*Task requirements*. Could you copy out every line of the data where the word "computer" occurs?

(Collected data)
- - - -

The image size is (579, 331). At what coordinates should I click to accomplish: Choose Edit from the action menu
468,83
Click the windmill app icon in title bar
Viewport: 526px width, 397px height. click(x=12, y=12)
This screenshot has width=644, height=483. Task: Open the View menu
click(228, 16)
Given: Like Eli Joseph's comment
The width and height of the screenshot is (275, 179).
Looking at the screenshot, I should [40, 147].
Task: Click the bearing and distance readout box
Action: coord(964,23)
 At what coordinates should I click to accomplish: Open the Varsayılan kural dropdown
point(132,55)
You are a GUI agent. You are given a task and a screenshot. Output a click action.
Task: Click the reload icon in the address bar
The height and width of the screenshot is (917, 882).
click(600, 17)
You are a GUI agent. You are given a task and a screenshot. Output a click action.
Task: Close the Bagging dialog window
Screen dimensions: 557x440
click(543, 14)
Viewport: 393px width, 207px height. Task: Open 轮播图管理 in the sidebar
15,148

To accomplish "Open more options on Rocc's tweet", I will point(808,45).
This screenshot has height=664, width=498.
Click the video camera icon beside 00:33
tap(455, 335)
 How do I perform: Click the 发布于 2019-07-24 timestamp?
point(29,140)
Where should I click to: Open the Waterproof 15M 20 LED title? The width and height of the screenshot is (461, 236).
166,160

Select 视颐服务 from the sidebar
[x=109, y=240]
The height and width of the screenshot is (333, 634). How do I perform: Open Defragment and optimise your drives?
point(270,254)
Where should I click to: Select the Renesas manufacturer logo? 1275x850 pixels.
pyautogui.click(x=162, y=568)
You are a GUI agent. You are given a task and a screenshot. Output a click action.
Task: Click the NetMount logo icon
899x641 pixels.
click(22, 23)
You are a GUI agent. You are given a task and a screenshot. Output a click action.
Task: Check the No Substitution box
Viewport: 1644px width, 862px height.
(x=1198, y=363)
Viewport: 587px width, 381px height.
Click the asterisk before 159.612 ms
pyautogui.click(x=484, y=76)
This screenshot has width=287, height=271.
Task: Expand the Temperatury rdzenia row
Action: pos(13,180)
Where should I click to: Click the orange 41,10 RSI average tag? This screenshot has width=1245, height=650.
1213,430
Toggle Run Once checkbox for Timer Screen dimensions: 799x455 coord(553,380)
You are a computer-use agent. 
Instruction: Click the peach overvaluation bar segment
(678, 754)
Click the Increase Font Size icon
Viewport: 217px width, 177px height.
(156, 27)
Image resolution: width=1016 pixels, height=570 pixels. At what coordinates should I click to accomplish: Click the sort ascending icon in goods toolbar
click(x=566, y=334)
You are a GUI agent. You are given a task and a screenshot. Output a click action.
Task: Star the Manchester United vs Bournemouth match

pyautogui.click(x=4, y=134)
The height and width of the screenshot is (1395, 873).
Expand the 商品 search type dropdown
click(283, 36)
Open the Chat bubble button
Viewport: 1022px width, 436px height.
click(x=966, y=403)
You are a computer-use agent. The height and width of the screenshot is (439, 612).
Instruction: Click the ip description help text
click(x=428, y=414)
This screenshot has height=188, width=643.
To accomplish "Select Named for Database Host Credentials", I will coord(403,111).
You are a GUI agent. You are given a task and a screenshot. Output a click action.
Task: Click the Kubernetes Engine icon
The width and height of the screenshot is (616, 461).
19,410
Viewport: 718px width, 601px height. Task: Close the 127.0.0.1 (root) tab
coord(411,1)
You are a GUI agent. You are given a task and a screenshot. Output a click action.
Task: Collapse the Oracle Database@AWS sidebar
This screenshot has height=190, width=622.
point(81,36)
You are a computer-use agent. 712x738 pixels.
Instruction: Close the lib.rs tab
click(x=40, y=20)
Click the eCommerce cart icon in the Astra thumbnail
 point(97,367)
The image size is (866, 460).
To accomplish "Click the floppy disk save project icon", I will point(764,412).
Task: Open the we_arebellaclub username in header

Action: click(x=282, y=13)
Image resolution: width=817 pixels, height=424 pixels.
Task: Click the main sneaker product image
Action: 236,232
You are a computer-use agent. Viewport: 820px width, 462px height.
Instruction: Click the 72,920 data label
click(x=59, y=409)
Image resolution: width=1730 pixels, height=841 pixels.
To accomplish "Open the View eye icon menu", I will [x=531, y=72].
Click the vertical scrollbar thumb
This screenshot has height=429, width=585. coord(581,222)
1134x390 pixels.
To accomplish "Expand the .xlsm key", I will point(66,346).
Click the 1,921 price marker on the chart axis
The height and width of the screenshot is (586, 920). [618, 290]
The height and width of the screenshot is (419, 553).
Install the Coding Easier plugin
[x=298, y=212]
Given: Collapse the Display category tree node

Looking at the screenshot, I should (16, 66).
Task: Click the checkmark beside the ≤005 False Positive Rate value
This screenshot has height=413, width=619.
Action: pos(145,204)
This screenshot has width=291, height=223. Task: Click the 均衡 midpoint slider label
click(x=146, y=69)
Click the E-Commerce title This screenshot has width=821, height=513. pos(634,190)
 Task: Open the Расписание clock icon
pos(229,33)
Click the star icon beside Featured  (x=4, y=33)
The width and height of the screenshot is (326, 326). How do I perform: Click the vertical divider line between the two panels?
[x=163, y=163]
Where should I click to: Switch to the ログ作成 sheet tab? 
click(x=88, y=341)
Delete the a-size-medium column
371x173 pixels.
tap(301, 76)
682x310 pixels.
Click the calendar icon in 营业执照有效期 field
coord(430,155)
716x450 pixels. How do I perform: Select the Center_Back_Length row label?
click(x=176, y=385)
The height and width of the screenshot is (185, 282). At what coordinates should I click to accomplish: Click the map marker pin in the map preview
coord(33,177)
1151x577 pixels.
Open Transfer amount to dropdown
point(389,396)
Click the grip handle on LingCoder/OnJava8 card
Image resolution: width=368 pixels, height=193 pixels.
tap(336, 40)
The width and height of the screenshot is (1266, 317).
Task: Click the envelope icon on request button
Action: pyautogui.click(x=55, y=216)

- - - -

*Result for this exercise*.
You are a computer-use agent. 
You are a computer-use agent. The height and width of the screenshot is (439, 612).
You are a computer-use agent. 712x738 pixels.
You are a computer-use agent. Viewport: 820px width, 462px height.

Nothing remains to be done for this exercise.